A few years back, Paul said, people were unaware of Narcan and sometimes hesitant to take it with them. But that day in December, not a single person told her no. Some of them took multiple bags.

The treatment and recovery resources, Narcan, and information on the Good Samaritan Law that Paul hands out comes from the University of Missouri-St. Louis-Missouri Institute of Mental Health (UMSL-MIMH) addiction science program. A team packs the bags, which number in the thousands, to disperse across Missouri.

“We have been able to get out a lot of really needed information, education and resources about what works and what doesn’t work when it comes to saving a life from an overdose or helping someone who is struggling with opioid use disorder,” Rachel Winograd, head of the addiction science team at UMSL-MIMH, said.

Paul approached a man at the Crown Food Mart who had a story to share. He had a friend who overdosed on fentanyl.

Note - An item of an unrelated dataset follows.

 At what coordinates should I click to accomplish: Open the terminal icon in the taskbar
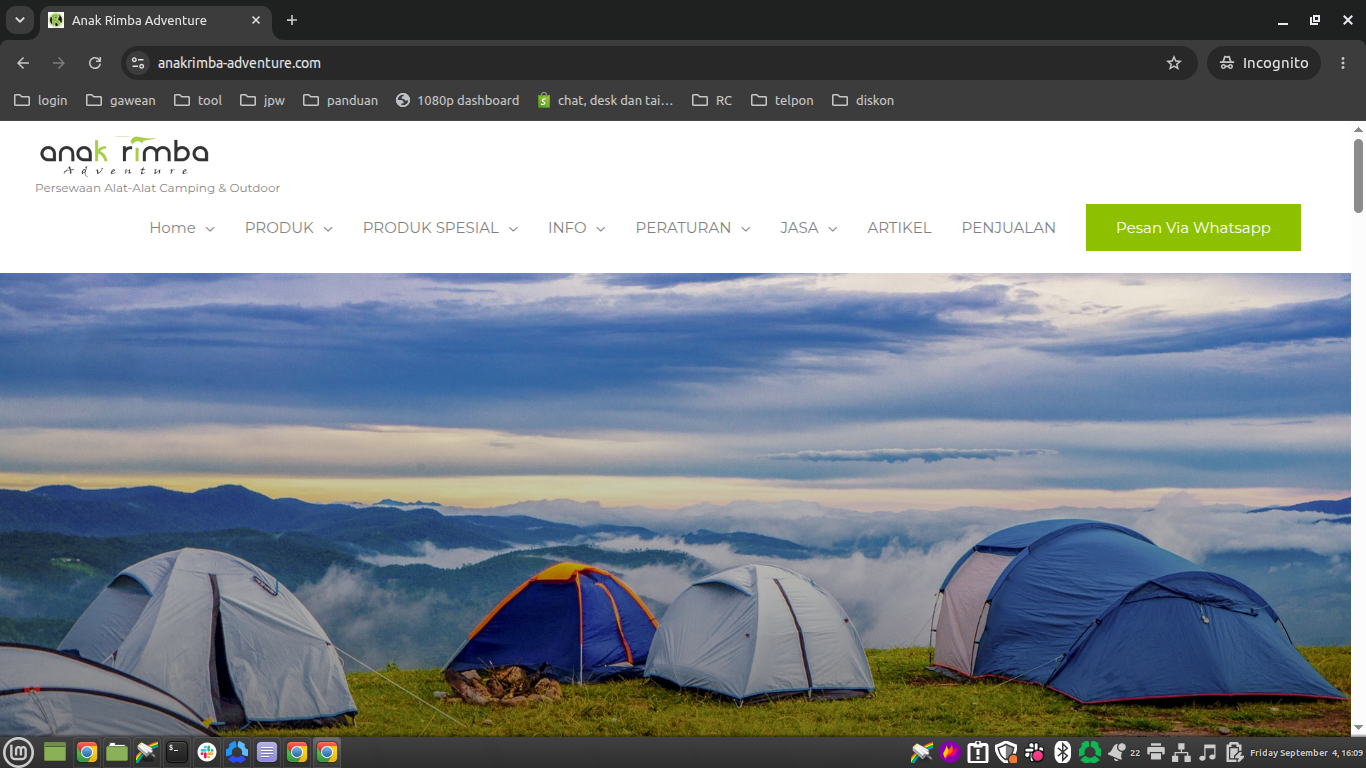pos(177,752)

The man, who did not want to be identified, said he remembered he had Narcan after panicking in the moment. He rushed to his friend, gave him two doses, and reversed the overdose while waiting for paramedics to arrive.

Paul was the one who gave him the Narcan. He thanked her and stuck out his arm to shake Paul’s hand, but a hug was more appropriate for the situation.

“I appreciate that to the fullest,” he said right before the two embraced.

More than 2,000 Missourians and 3,000 Illinoisans died in 2022 from a drug overdose, the majority of them caused by fentanyl. First Alert 4 is putting the spotlight on the epidemic with a special live show, “Combating a Crisis: A roundtable on fentanyl.” The show, which will air Thursday at 6:30 p.m., will include Paul, Winograd, and other local advocates to advance the conversation on a crisis that continues to take thousands of lives.